„Ergebnis der Wahl akzeptieren“

Von Mittelbayerische Zeitung · 8. Mai 2024 um 01:27

Cham/Landkreis. Julian Preidl, Landtagsabgeordneter der Freien Wähler, nimmt Stellung zum Artikel „Ein Schlag unter die Gürtelline“, der in der Ausgabe vom 26. April erschienen ist, und äußert sich zu den Zitaten von Max Schmaderer in der Jahresversammlung der Freien Wähler in Schorndorf.

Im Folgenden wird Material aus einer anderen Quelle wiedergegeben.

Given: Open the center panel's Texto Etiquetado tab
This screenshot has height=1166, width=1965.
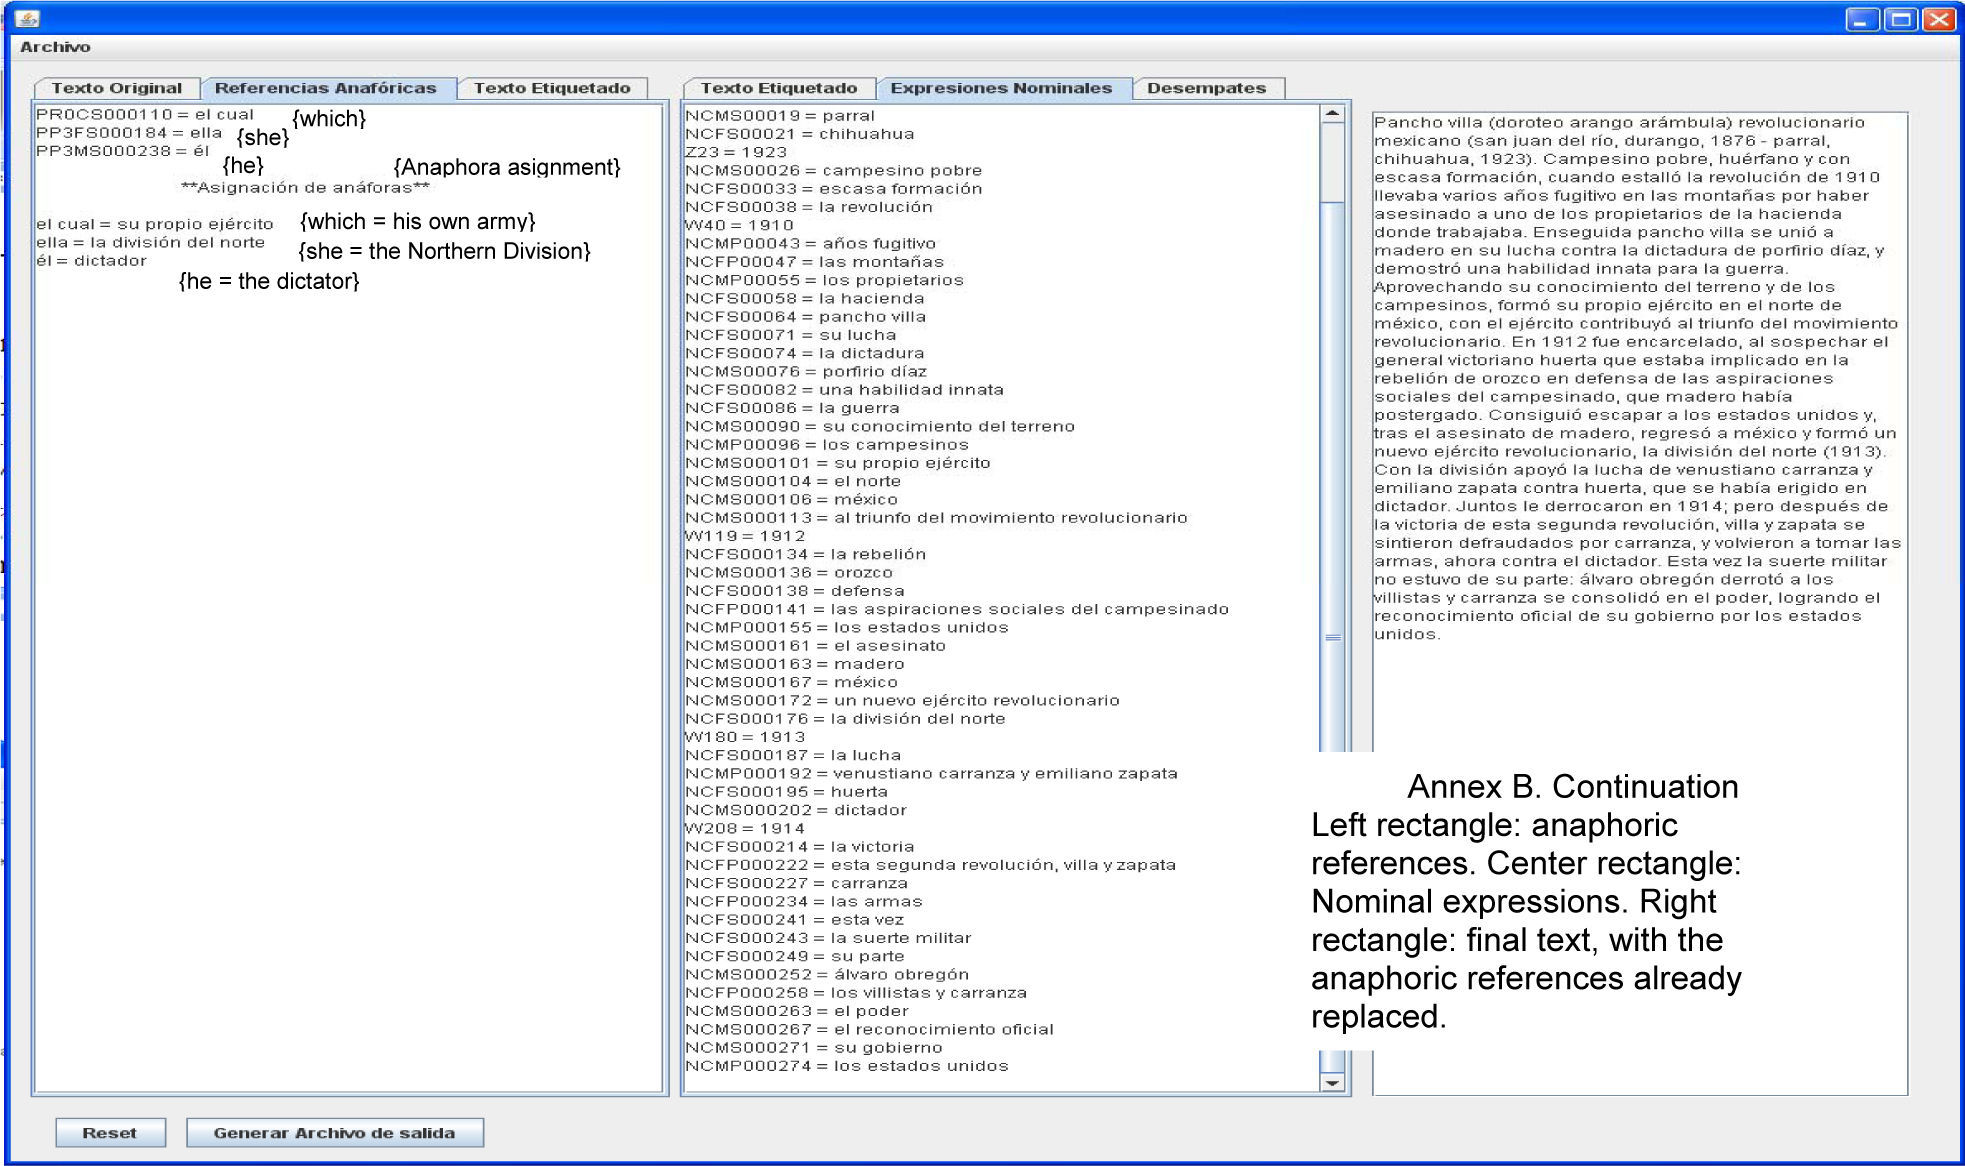Looking at the screenshot, I should pos(778,88).
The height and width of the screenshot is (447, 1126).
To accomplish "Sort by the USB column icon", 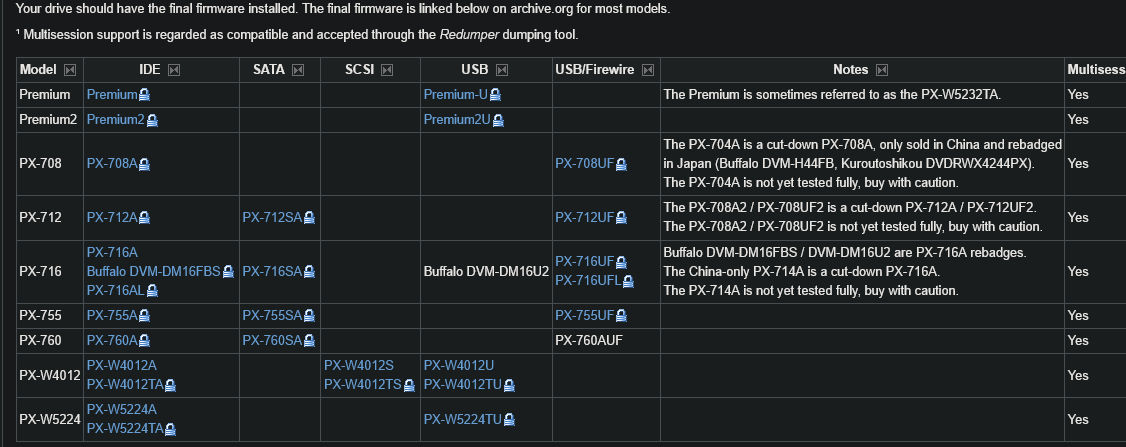I will [x=502, y=70].
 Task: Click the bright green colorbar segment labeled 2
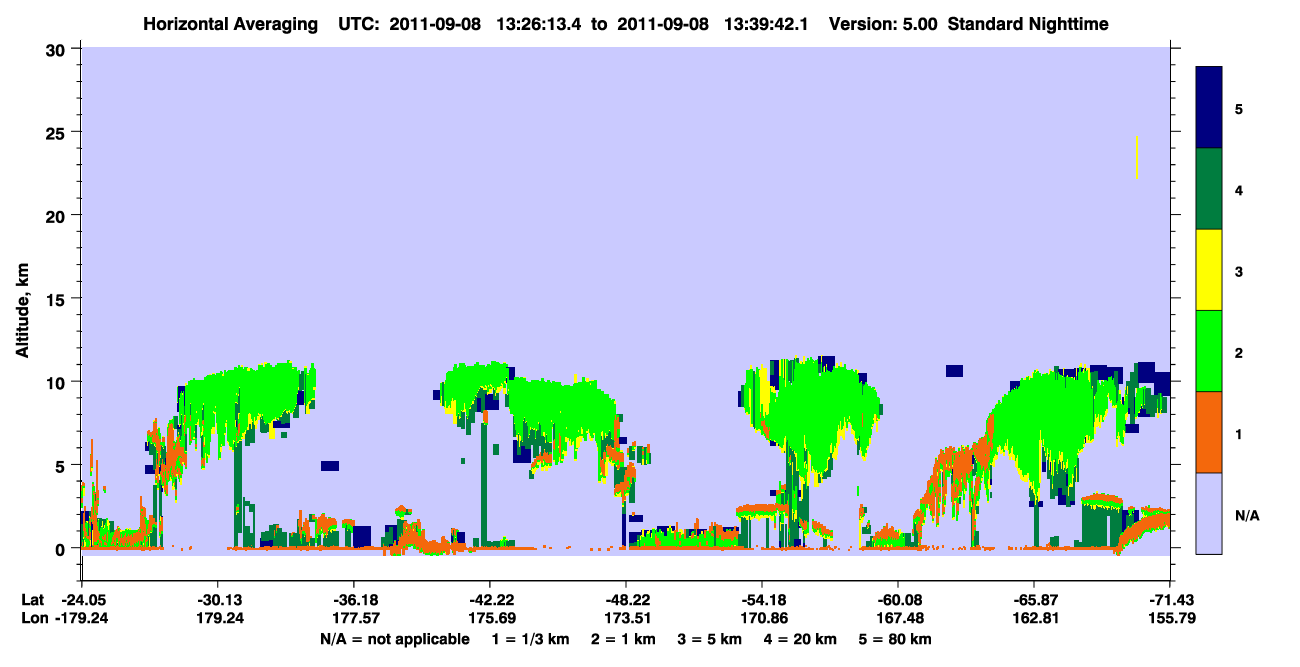coord(1209,351)
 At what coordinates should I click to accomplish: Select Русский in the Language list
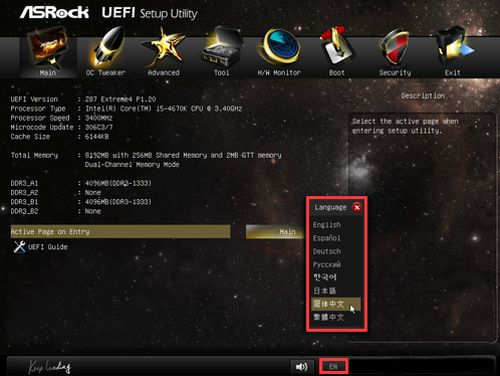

„Sicherlich denken manche, ich würde jetzt voller Wut zurückschießen. Aber das Gegenteil ist der Fall! Politik ist einfach ein menschliches Geschäft mit viel Emotionen“, so Preidl. „Das ist wie bei einem Kind im Supermarkt, das nicht die Süßigkeit bekommt, das es gerne hätte. Das laute Stampfen, die verärgerten Blicke und Worte vor dem Regal – so ähnlich ist gerade die Situation in Schorndorf, in der man als Verantwortlicher für die gesamte Stabilität in der (Freie Wähler)- Familie dann ruhig, verständnisvoll und standhaft bleiben muss“, schreibt der Abgeordnete.

Preidl gehe es bei seiner Arbeit um den gesamten Landkreis Cham, in dem er von vielen Bürgern demokratisch in den Bayerischen Landtag gewählt worden ist, stellt der Bad Kötztinger klar.

Auch der Generationenkonflikt ist laut Preidl ein Grund für die aggressiven Schüsse von MdL a.D. Karl Vetter und Max Schmaderer, die ihm schon mehrmals öffentlich als „nicht den Richtigen“ bezeichneten. „Besonders im politischen Geschäft müssen einige schlucken, wenn eine neue Generation die Verantwortung übernimmt“, meint Preidl und bleibt bei seinen Erklärungen bildlich: „Das ist, wie wenn sich Eltern darüber aufregen, dass ein anderes Kind den Zuschlag für ein Stipendium bekommen hat und nicht das eigene, obwohl man das eigene als das Begabteste einschätzt“.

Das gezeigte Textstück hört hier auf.